* [Saved data entries]:
....
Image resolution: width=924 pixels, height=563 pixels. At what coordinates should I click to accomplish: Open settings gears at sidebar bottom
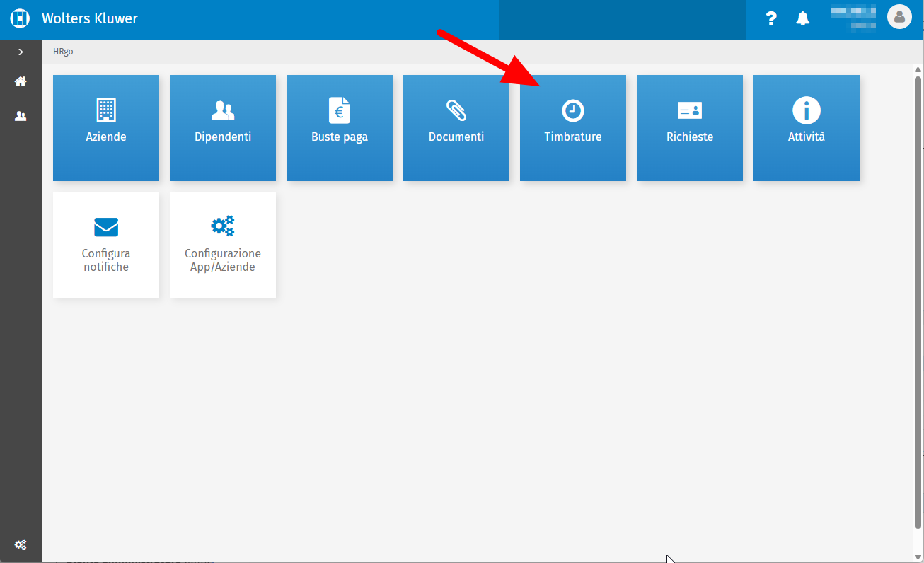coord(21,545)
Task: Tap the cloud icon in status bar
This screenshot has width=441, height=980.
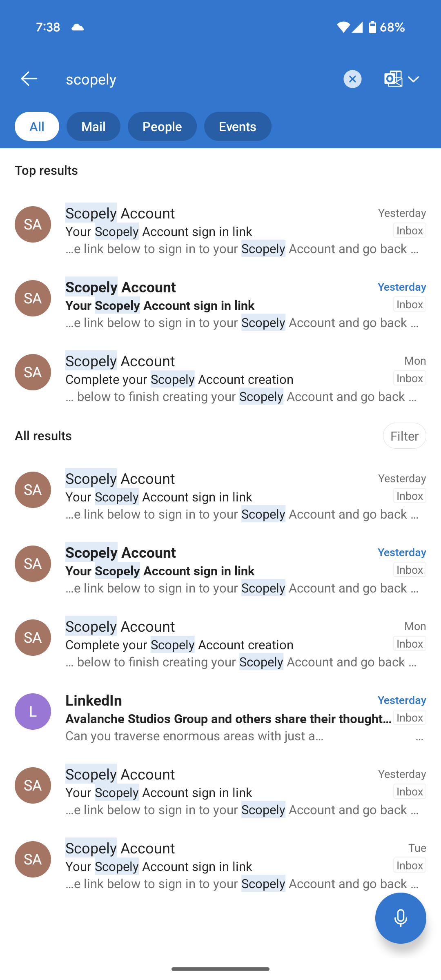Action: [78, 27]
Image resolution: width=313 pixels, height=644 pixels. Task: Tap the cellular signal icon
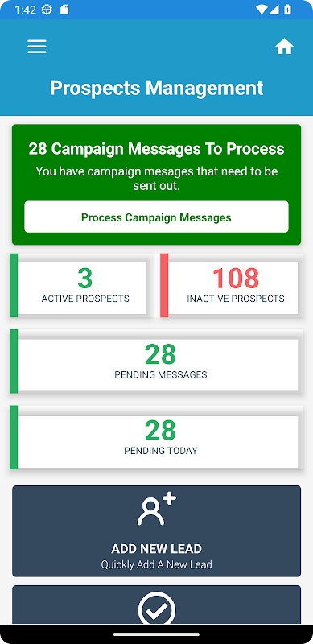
....
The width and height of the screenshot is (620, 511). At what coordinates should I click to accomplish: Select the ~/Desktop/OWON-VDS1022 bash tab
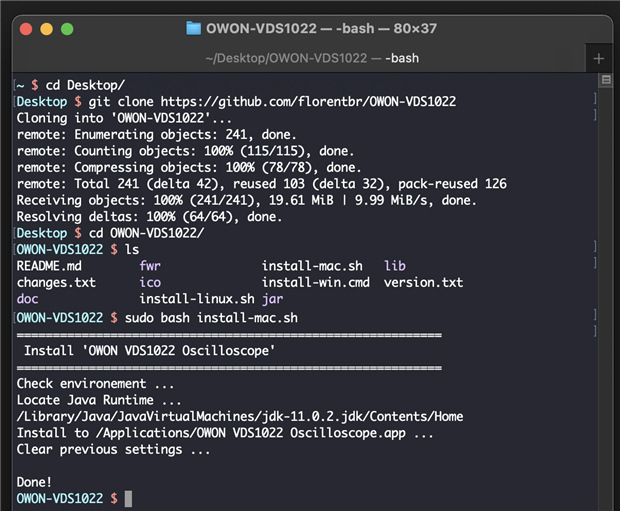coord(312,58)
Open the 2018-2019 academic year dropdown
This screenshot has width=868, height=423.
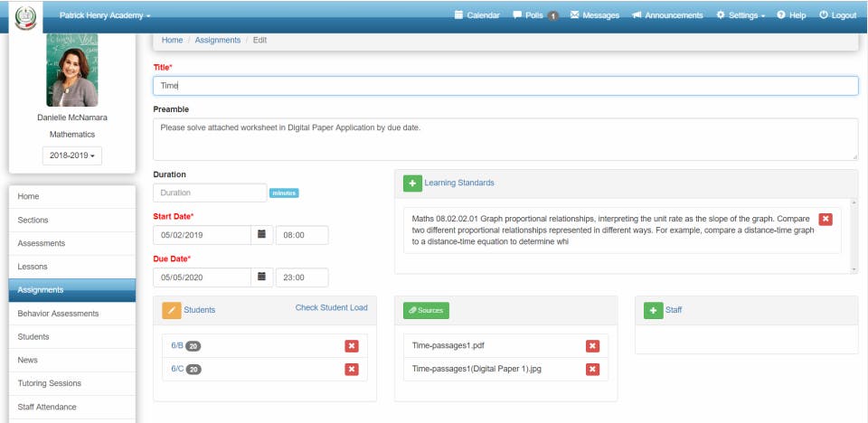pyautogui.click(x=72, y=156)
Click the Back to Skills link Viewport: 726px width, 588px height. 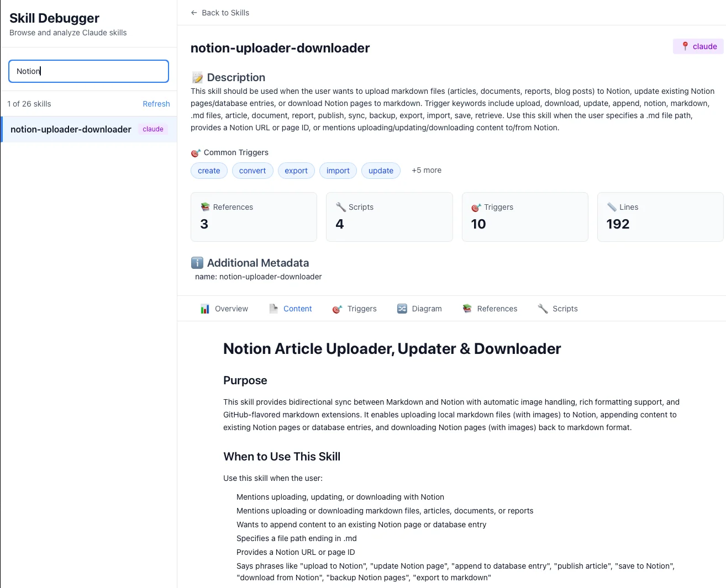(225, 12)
....
* [EXERCISE]:
Make an exact copy of the lines above, beginning with the line with "Image resolution: width=924" and ending with the line with "Image resolution: width=313", and keep the pictures out of it.

* [TASK ANSWER]:
Image resolution: width=924 pixels, height=563 pixels. At what coordinates should I click to accomplish: Open settings gears at sidebar bottom
coord(21,545)
Task: Tap the cloud icon in status bar
This screenshot has width=441, height=980.
Action: [78, 27]
Image resolution: width=313 pixels, height=644 pixels. Task: Tap the cellular signal icon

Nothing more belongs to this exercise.